In the passage below about functional and procedural programming, how is procedural programming defined?

┌─ EXCERPT PROVIDED

I don't want to get involved in what is likely to turn out a "linguistic" dispute, but I think your ideas about what constitutes "functional" and "procedural" are misconceived and do not correspond to what other's mean by these terms. While there is some difference between the meaning of "function" in mathematics and in programming, both concepts originate from the same source. To quote Thompson's "Haskel. The craft of functional programming": "A function is something that we can picture as a box with some inputs and an output:..." followed by a picture which is exactly the same that I used to draw in my lectures on introductory set theory and analysis for many years before I heard of functional programming. In this sense functions are ubiquitous in mathematics and science. "Procedural programming", on the other hand, is programming by "change of state" or "side-effects", and as the latter expression suggests, is less natural for the human mind even if it could be claimed to 
 c!
orrespond more closely to what goes on at "machine level". In any case, I cannot think of any scientific or mathematical problems that can be more naturally formulated in terms of "side-effects" than in terms of "functions". Perhaps they exist and I my bias is due to several decades of doing mathematics but I seriously can't think of a single example. Can you provide one?

└─
┌─ ENTRIES SUPPLIED

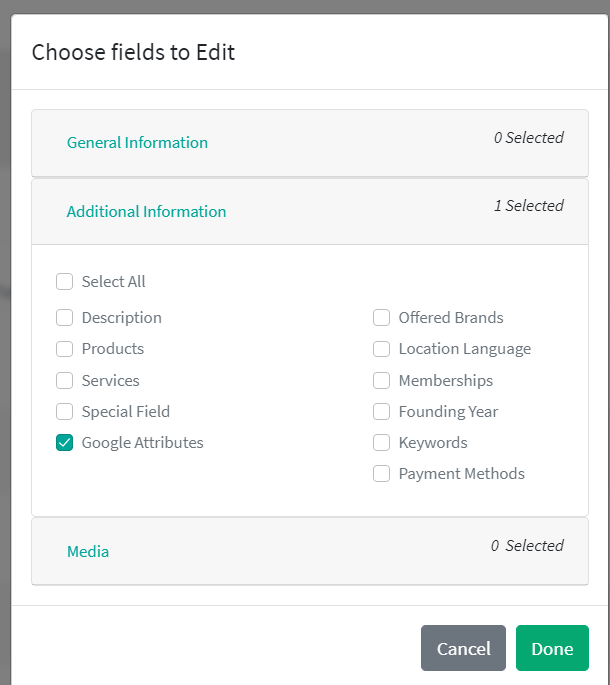Tick the Payment Methods checkbox

(382, 474)
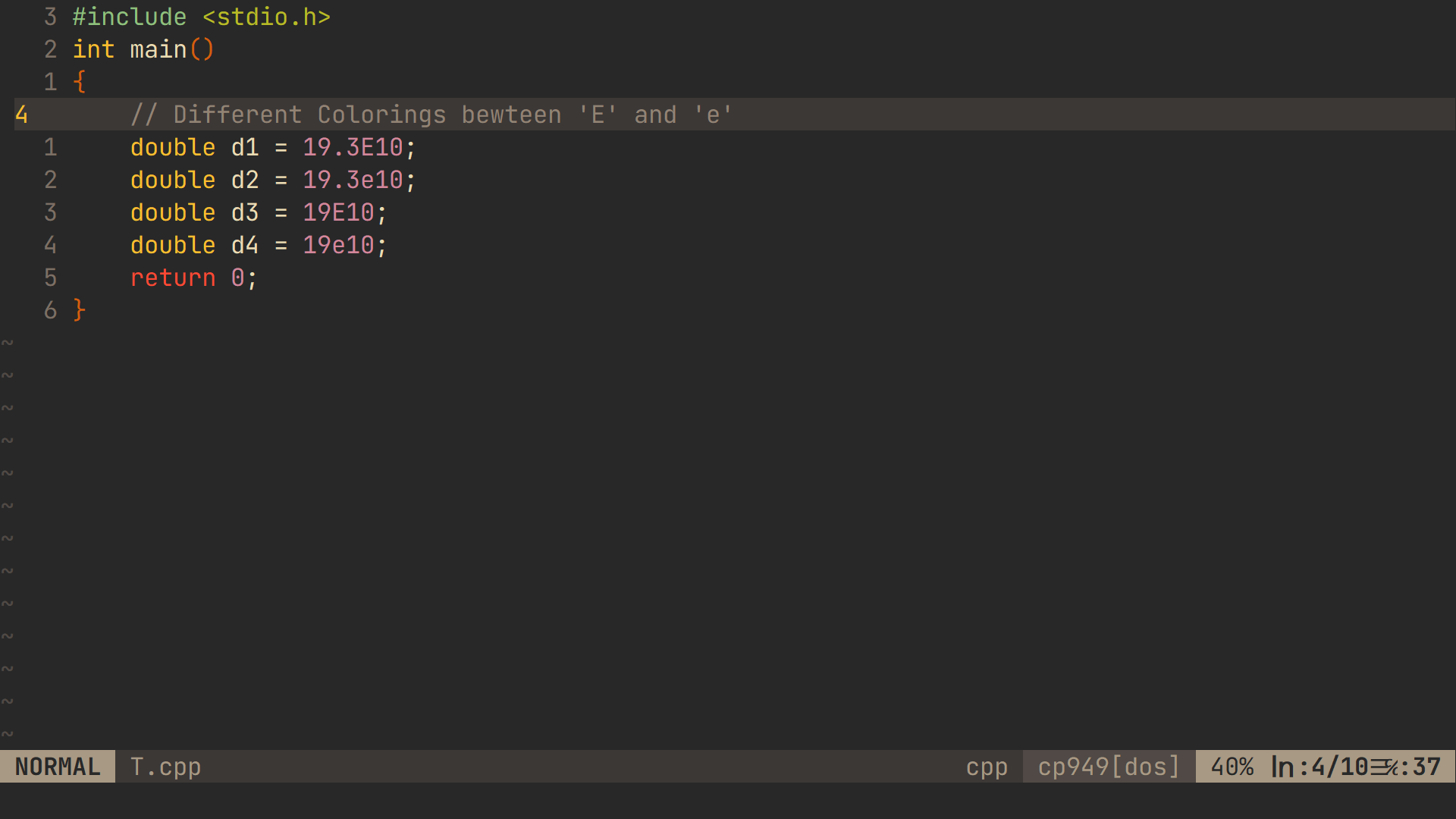Click the cp949[dos] encoding indicator

(1107, 766)
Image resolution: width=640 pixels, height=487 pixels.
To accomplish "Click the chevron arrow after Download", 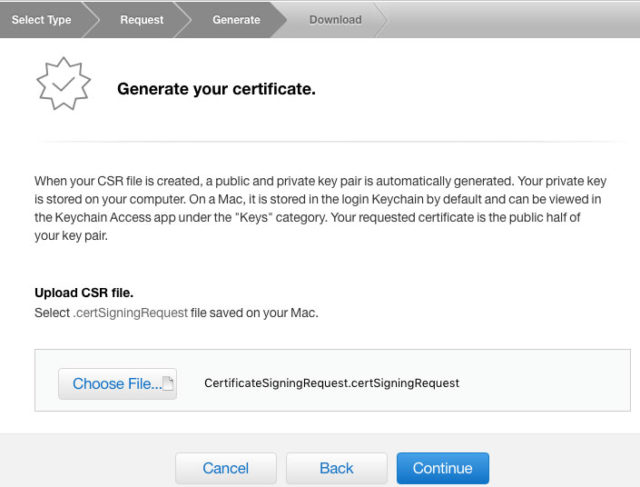I will point(380,20).
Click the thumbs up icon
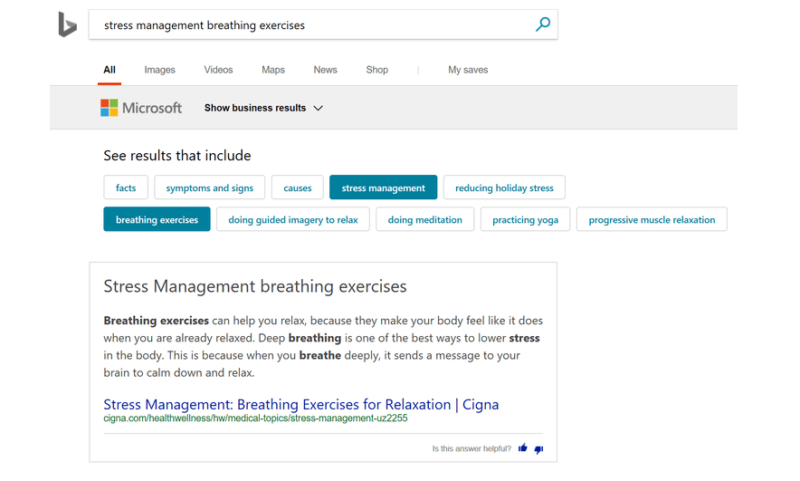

└─

§ **SOLVED PROBLEM**
As programming by "change of state" or "side-effects".